The Misuse of Metrics

This past week, I had a case of influenza. It reminded me of an incident many years ago when I began my career as an accountant.
I joined the cost accounting department for GD Searle & Co., then an independent, more than one-hundred-year-old, family-controlled public biotechnology company, now a Pfizer subsidiary. The CEO at the time was Daniel Searle, a great-grandson of the founder. Searle was known for releasing the first birth-control pill, Enovid, and for developing Metamucil, Dramamine, Celebrex, and aspartame.
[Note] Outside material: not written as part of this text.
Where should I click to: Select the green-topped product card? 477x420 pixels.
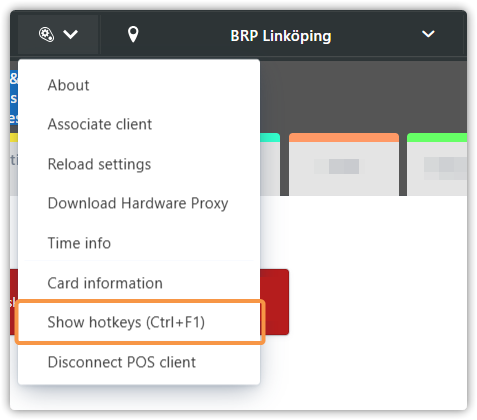tap(437, 164)
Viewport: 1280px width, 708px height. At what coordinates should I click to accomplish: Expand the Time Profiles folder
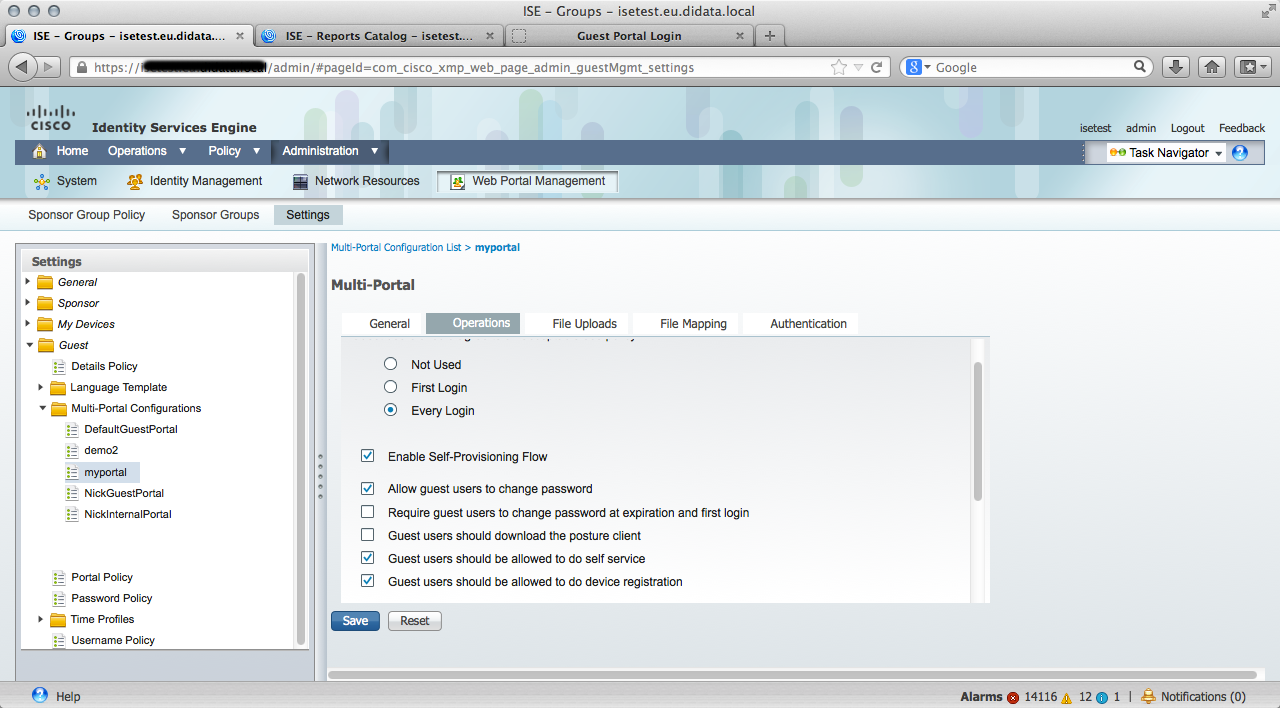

The leader of my cost accounting team was Glen, who was in his forties.  Glen had worked for Searle for many years and was very hard-working and knowledgeable.  Every year at the company’s Christmas party, which occurred at lunchtime in the company cafeteria, all employees who didn’t miss work that year received a special pin from Daniel Searle.  Searle called the names out of the people who had won for the year, for 5 years, for 10 years and so on. Glen and a small group of people were long-term winners. Glen prided himself on never missing any work days (excluding vacations and holidays.)  He was very proud to wear his pin to work, and receiving it from Daniel Searle was his year’s highlight.  Other awards, such as years of service to the company, were also given out.

My desk was behind Glen’s in an open-air room containing about 30 or 40 workstations. We all reported to a manager named Wally, who ran the cost accounting department.
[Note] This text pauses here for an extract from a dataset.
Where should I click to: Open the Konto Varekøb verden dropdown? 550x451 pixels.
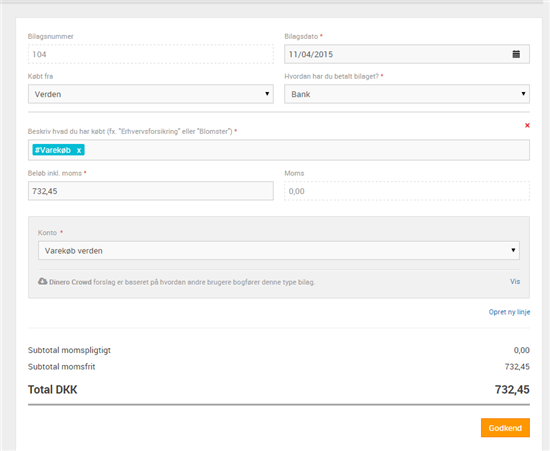[x=279, y=250]
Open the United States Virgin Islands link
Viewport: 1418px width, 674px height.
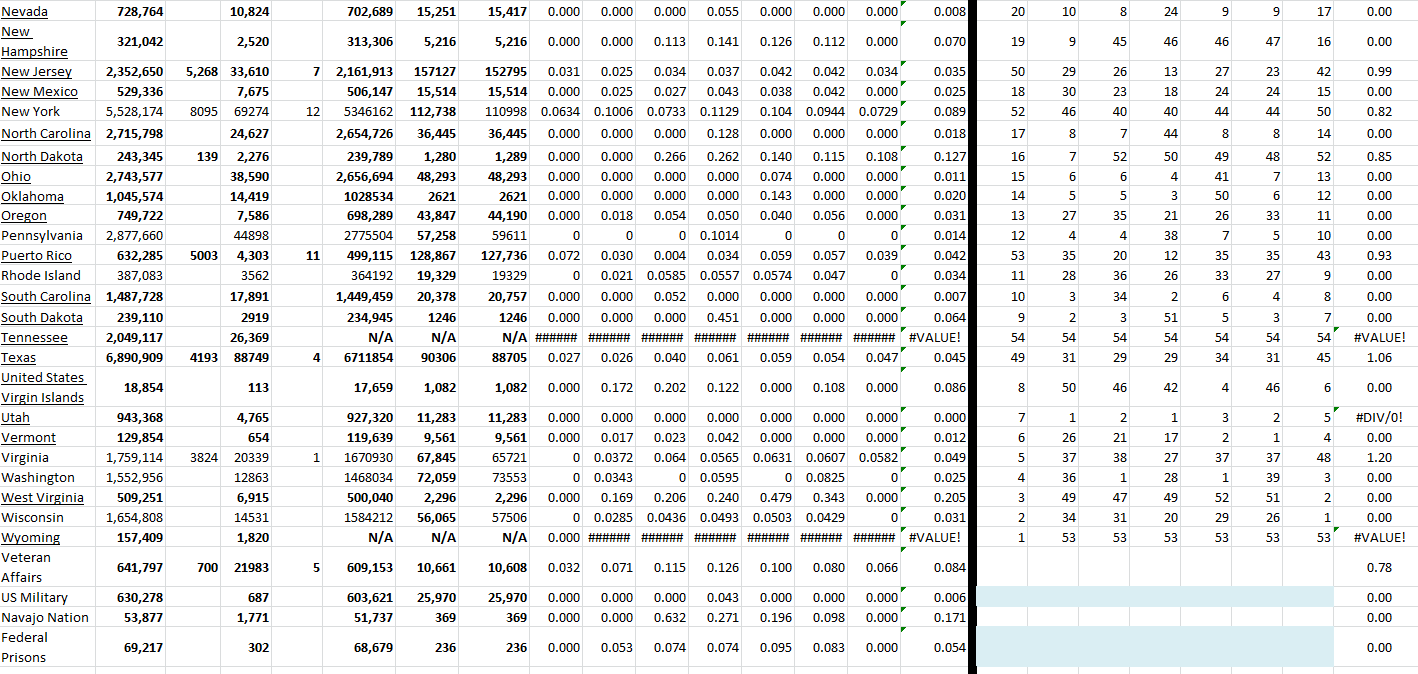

It just so happened that year that there was a pandemic caused by what was then called the Hong Kong flu. One morning, Glen came to work with boxes of tissues and was sneezing and coughing. It was apparent that he was suffering from the flu. I told Glen he might go home and rest since he had already “clocked in” for the day. Glen wouldn’t hear of it and continued to work—and to sneeze and cough. He then came to work the following day and the day after in worse condition.

A few days later, I contracted the Hong Kong flu and was so sick I could not get out of bed. It took me about one week to feel well enough to return to work. Others in the department also contracted the flu. There was an elderly lady named Ida who needed hospitalization. Thankfully, nobody in our department died from it, as it killed more than one million people globally.

However, Glen kept his record of not missing any workdays intact, even though most of the department missed many days.  This is an unfortunate example of the unintended consequence of rewarding people for showing up for work, regardless of illness. I am sure that Searle’s intention was not to reward people for showing up at work ill and infecting many others.

A few years later, I managed a Technical Support team for a software company.  I visited a call center at another company and observed a young man taking a call who earnestly tried to resolve a customer’s problem.  After a while, the support person asked the caller if he could immediately call the customer back.  The person agreed, so the tech support person called the customer back.  He then proceeded to resolve the problem.  When I asked him afterward why he interrupted the call to ask permission to call the customer back, he informed me that he is measured by how long it takes him to resolve a problem.  If it takes more than five minutes, he receives a demerit of some sort, so to avoid that, he stops the call at over four minutes and then calls the person back, thus also incurring a telephone charge for the company.  He would have disconnected if it had gone over four minutes and asked to call the customer again.

As an accountant and a sales manager, I believe in metrics and accountability. However, these two examples show that metrics are sometimes used to measure the wrong activity and may be harmful.
In the first example, Searle should have changed the award to reward all perfect attendance records, excluding excused absences. It should also have measured his productivity in his accounting role, such as the number of items he processed that week, month, or year.

In the second example, the goal should have been simply resolving the customer’s problem and ensuring their satisfaction rather than annoying them with unnecessary callbacks. The goal should have been complete customer satisfaction, not quickly resolving calls within a defined time limit, with penalties if you don’t achieve it.
I have never found a negative incentive that worked to increase productivity, customer satisfaction, or employee morale.